Innovations in Drone Collision Prevention Systems

(Summary) Controlling unmanned vehicles to prevent collisions and reduce user burden when multiple vehicles are operated. It provides autonomous control for commercial off-the-shelf unmanned vehicles via an add-on controller that receives user inputs and generates modified control signals to instruct the vehicles to follow pre-determined routes. The controller analyzes the user inputs and extracts the intended maneuvering commands while discarding velocity changes. To avoid collisions, the routes are generated by a server based on sensor data and deconflicting with other vehicles.

(Summary) Machine learning can be used to guide unmanned aerial vehicles (UAVs) and other platforms around obstacles without expensive imaging systems. The approach involves training ML models to generate guidance information like object locations based on time-of-arrival (TOA) data from sensors. This avoids the computational expense of processing images to identify obstacles in real-time on board the platform.

(Summary) Flight control system for unmanned aerial vehicles that enables safe passing of nearby aircraft. The system detects nearby aircraft and determines if passing is possible based on their trajectories and airspace conditions. If passing is possible, it controls the drone to perform a passing maneuver at a safe distance from the other aircraft.

(Summary) System for mid-air collision avoidance and traffic control between unmanned aerial platforms with different priority levels. The system involves CAS (collision avoidance system) units on each platform that intermittently transmit their locations. Higher-priority platforms can receive these transmissions and calculate collision risks. If the risk is high, the higher priority platform CAS unit generates and transmits steering commands to the lower priority platform to avoid a collision.

(Summary) A recovery system for unmanned aerial vehicles (UAVs) to prevent catastrophic crashes and damage when a UAV experiences critical failures. The recovery system has a parachute housed in an ejectable pod mounted on the UAV. Sensors monitor flight status and triggers like loss of power or communication. When a critical failure is detected, the pod is ejected, and the parachute deploys to slow the UAV's descent and prevent crashing.

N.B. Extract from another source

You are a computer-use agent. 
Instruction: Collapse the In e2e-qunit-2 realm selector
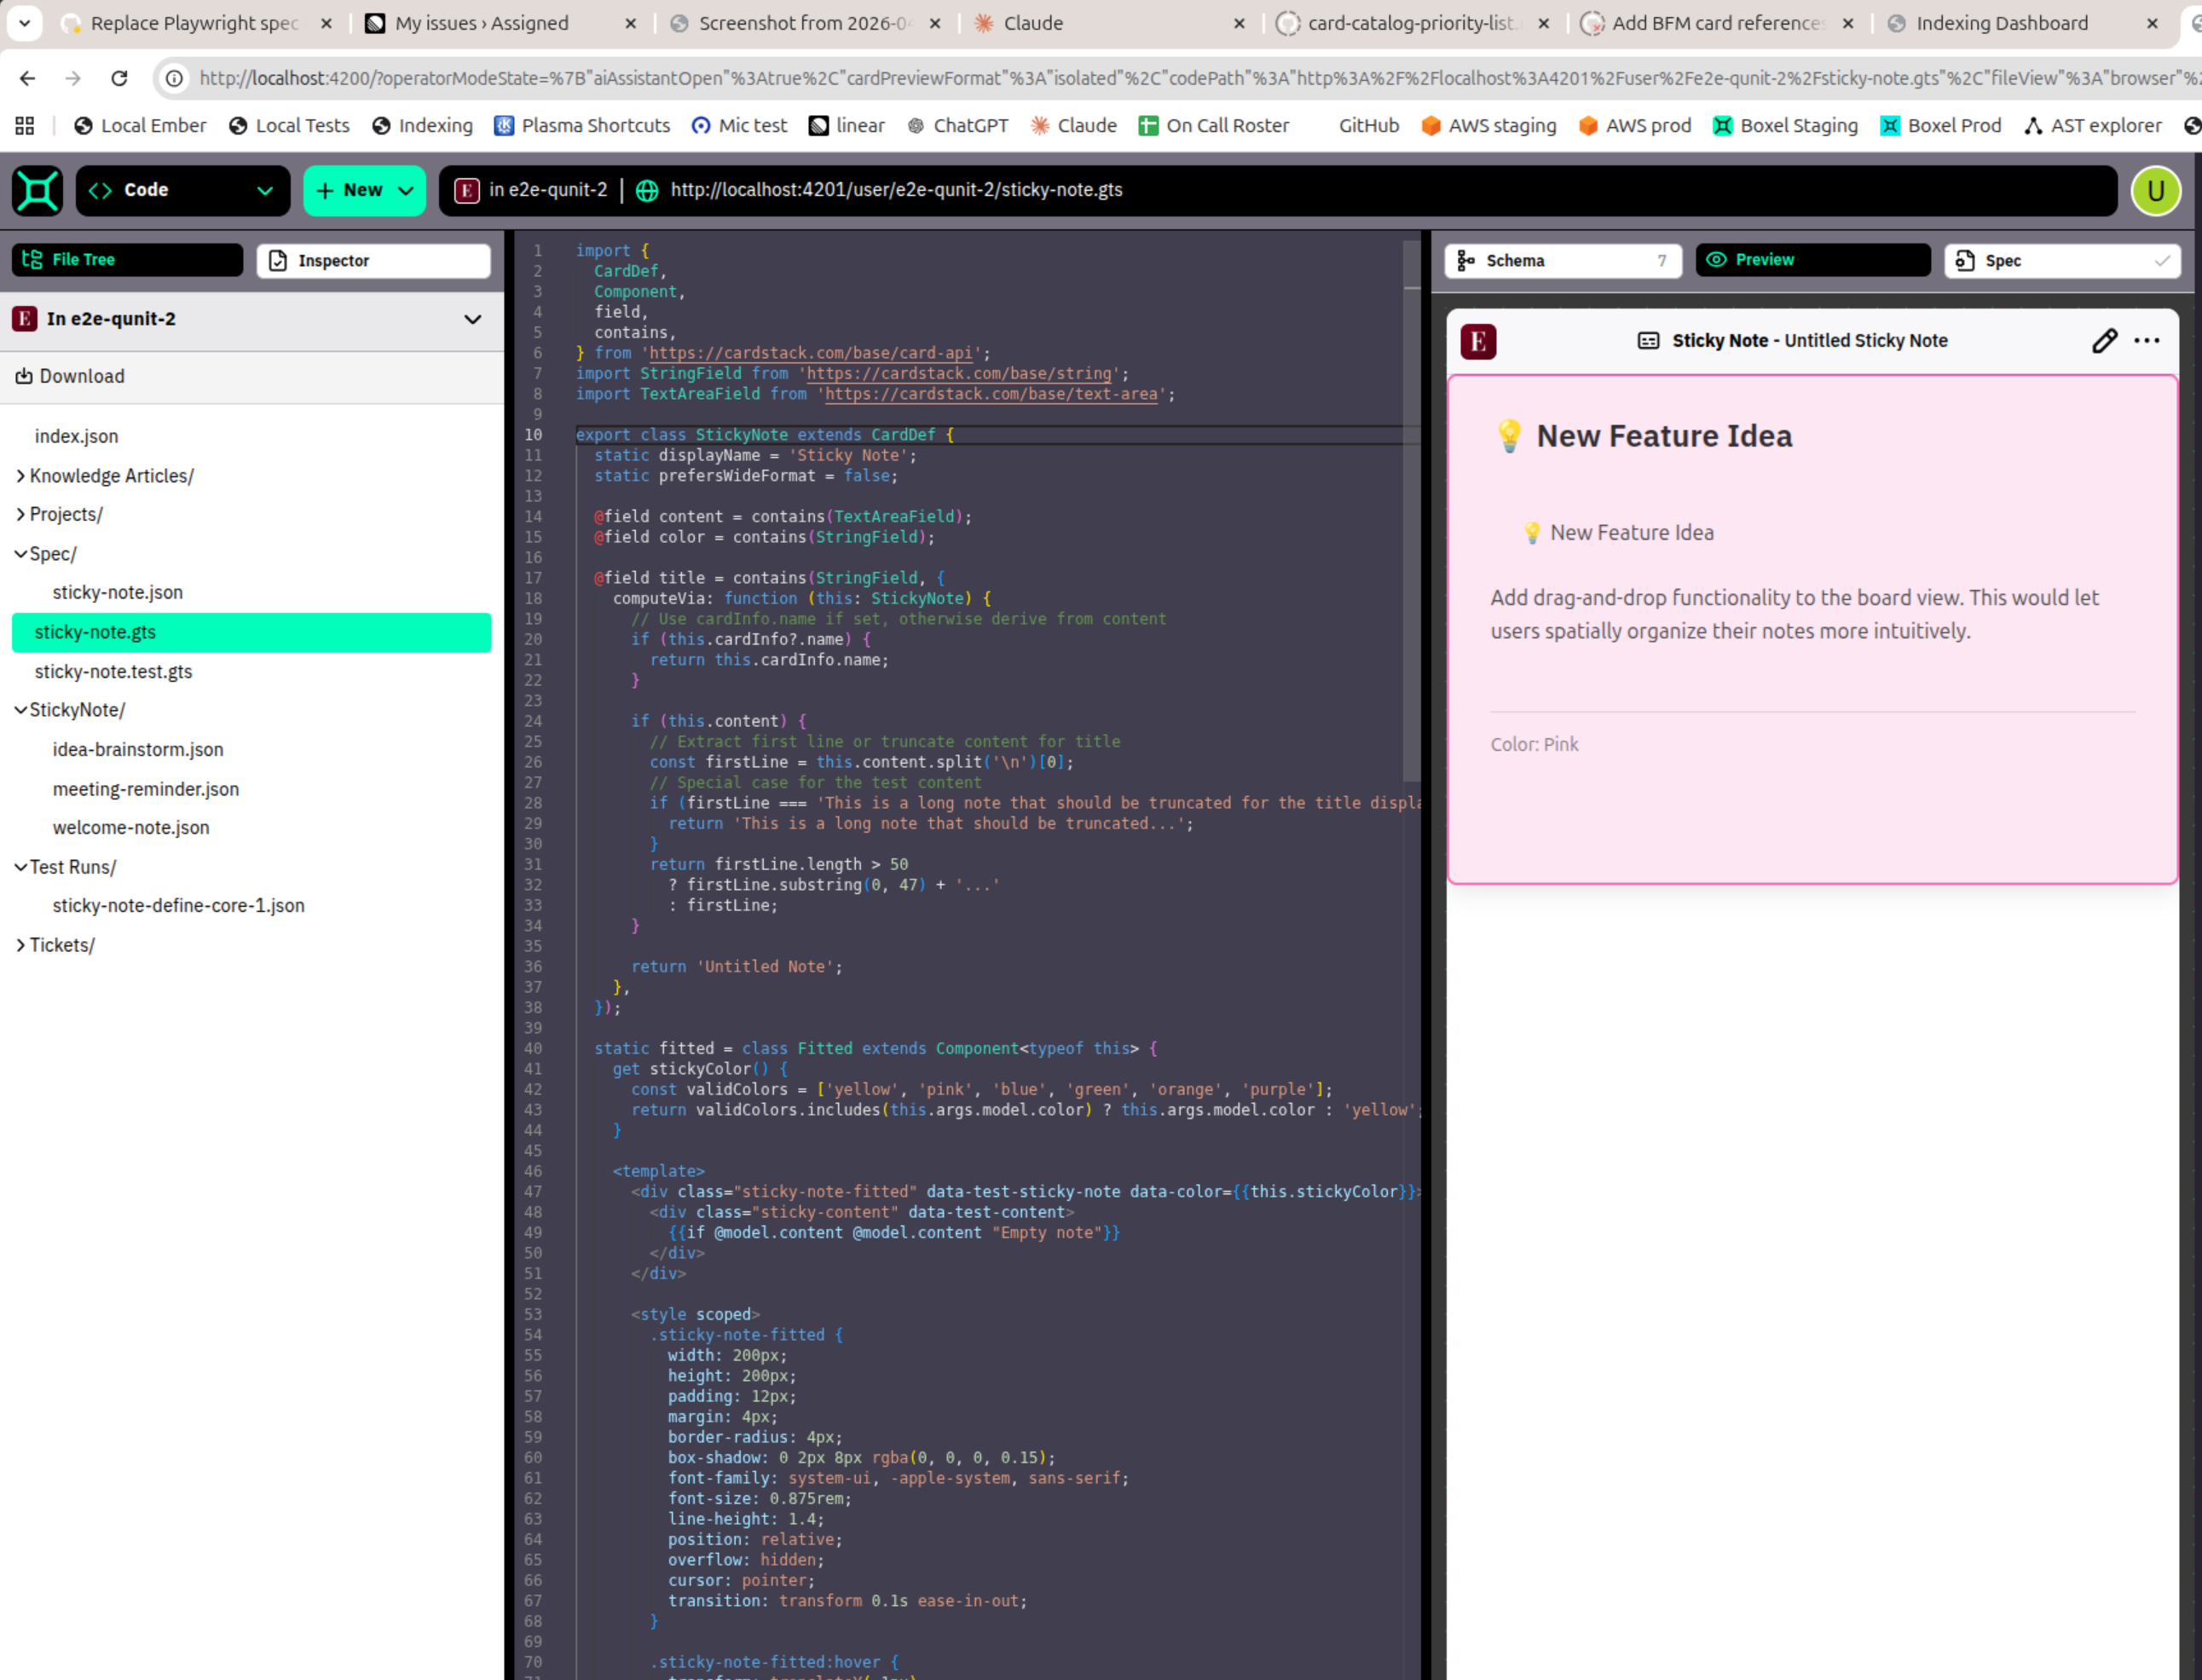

(Summary) A drone control system that prevents collisions and enables filming subjects from different angles. The controller uses predefined rails of positions for the drone to follow, along with mathematical modeling. The rails are virtual paths that prevent collisions and give coordinated shots. The drone minimizes a cost function that includes variables like contour error and lag error to optimize rail following.

(Summary) Collision avoidance for vehicles like unmanned aerial vehicles (UAVs) using modulated light beacons from objects like buildings. The buildings emit light beacons modulated with useful signals carrying object information. UAVs have event-based vision sensors that detect changes in beacon brightness and estimate distances to avoid collisions. This enables collision avoidance without external infrastructure or RF systems.

(Summary) Detecting obstacles and targets using passive infrared sensors on drones and vehicles to enable efficient collision avoidance and tracking. PIR sensors receive heat signals from obstacles like humans, calculate distances, and determine whether to take collision avoidance maneuvers. The PIR signals also allow for the recognition of targets like humans for tracking.

(Summary) Dynamic path planning allows vehicles like aircraft to safely navigate an area with obstacles and other vehicles. It models the area as sub-areas and calculates a summation value for each sub-area based on proximity to obstacles. Sub-areas meeting a rule are connected to form the vehicle's path through the area. As obstacles move or new ones appear, the path is recomputed in real time to avoid them.

(Summary) A drone with flexible arms that can be selectively bent using integrated actuators. The arms are made of lightweight, semi-rigid materials like inflatable structures. They have electromagnetic actuator cells that can bend the arms when activated. The drone's control system can selectively activate the actuators to flex the arms in different configurations. This allows the drone to reposition its rotors to avoid obstacles and crashes. The flexible arm design enhances maneuverability and crash resilience compared to rigid drone arms.